Undoubtedly, the mess in Libya entered into the President’s thinking. But the fault there lies collectively with the Obama administration (including Secretary Clinton) and our allies for not following through on the ground with adequate diplomatic support and technical assistance after Qaddafi’s fall.

Similarly, the Obama administration (again, including Secretary Clinton), sat on its hands as a narrow coalition of Shiite parties formed a government instead of the more inclusive coalition of Shiites and Sunnis under former prime minister Ayad Alawi, which had actually won a slight plurality of votes in the 2010 election. As the newly empowered sectarian Shiite prime minister, Nouri al-Maliki then proceeded to drive Sunni officials out of government, stopped supporting Sunni tribal militias that had been instrumental in defeating al Qaeda in 2007, and so utterly alienated Sunnis that many embraced Jihadi remnants morphing into ISIS.

We need leadership that’s careful in its application of military power. Recall President John F. Kennedy’s wisdom in imposing a naval “quarantine” of Cuba, rather than launching air attacks as advocated by his military advisers, during the Missile Crisis of 1962. But we also need a leadership that’s willing to be “caught trying,” to take measured risks, because there are no guarantees with any decision the United States may undertake in today’s increasingly chaotic world.

Rwanda descended into an incredibly rapid genocide in 1994 — for three months, probably exceeding the murderous pace at Auschwitz — partly because the Clinton administration was cowed by the “Black Hawk Down” incident in Somalia. The deaths of eighteen U.S. Army Rangers there contributed to Western inaction permitting the murder of 800,000 innocents.

And Europe tolerated two years of slaughter in the former Yugoslavia, taking a quarter million lives, until the graphic massacre of 8,000 in Srebrenica finally shamed the NATO alliance into action. NATO’s low-cost victories in Bosnia and Kosovo marked the rise of the “liberal hawks” — including such leftwing intellectuals as Kanan Makiya, Paul Berman, Michael Ignatieff and the late Christopher Hitchens — who committed the ideological heresy of supporting US military power against murderous and aggressive forces in the world.
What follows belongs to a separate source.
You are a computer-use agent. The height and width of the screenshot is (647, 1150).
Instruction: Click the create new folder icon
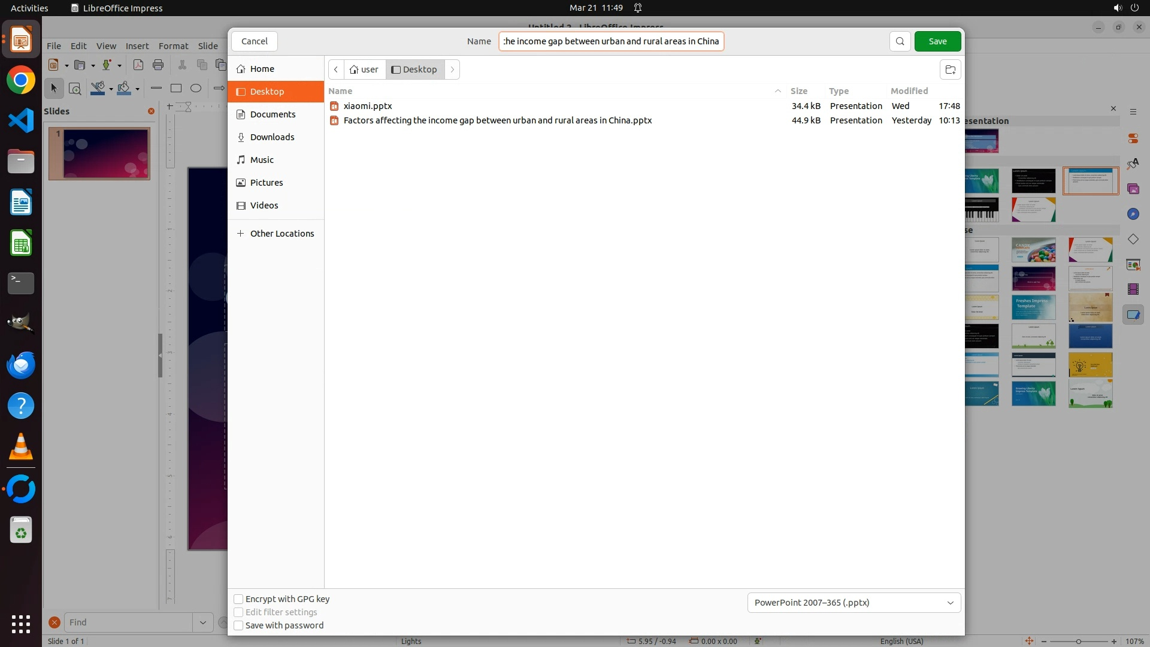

But the cause of humanitarian intervention suffered a virtually fatal blow with the ill-advised 2003 invasion of Iraq and the dark history that followed. This was compounded by the bloody resurgence of the Taliban in Afghanistan, facilitated by the US diversion of resources to Iraq.

Chastened by these experiences, we can expect Hillary Clinton to practice a more calibrated approach to American foreign policy — one not inclined to “carpet bombing” or seeing “if sand can glow in the dark” (as Ted Cruz put it), but also not nearly as risk averse as her former boss. This would contrast with Donald Trump’s explicit promise to put “America first.”

With Trump the candidate of outspoken isolationist and white nationalist commentator Pat Buchanan, the applicability of this historic phrase is clear. Buchanan, a Republican Presidential contender in 1992 and 1996, grew up in a household that supported the original “America First” movement associated with Charles Lindbergh. Buchanan’s views endure from his childhood, as evidenced in his 2008 work of revisionist history (Churchill, Hitler and the Unnecessary War), bemoaning the Anglo-American alliance against Hitler.

Yet, since Trump often contradicts himself and tends toward bellicose pronouncements, we should wonder what he’d actually do in office (especially with his finger on the nuclear trigger). This contrasts with Clinton, who would occupy the White House as a known quantity and a reassuring presence for this country’s friends and allies.